- **SET TASK**
Count how many lines of the data below contain the word "ratio" and reply with only that number.

- **RECORDS**
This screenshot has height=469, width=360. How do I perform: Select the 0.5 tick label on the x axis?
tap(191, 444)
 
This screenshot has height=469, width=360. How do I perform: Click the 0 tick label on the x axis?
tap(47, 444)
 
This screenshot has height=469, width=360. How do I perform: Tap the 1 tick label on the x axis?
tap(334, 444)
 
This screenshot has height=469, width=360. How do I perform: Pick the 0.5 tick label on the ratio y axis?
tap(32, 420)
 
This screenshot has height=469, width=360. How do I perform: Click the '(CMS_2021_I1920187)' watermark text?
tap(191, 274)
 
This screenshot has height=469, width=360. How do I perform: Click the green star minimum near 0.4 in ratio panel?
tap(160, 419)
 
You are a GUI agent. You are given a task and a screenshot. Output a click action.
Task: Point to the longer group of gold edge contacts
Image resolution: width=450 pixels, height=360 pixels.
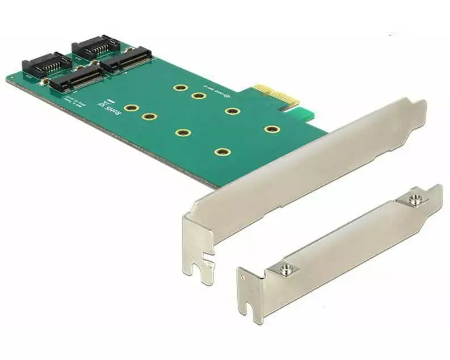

- **WRITTEN ANSWER**
2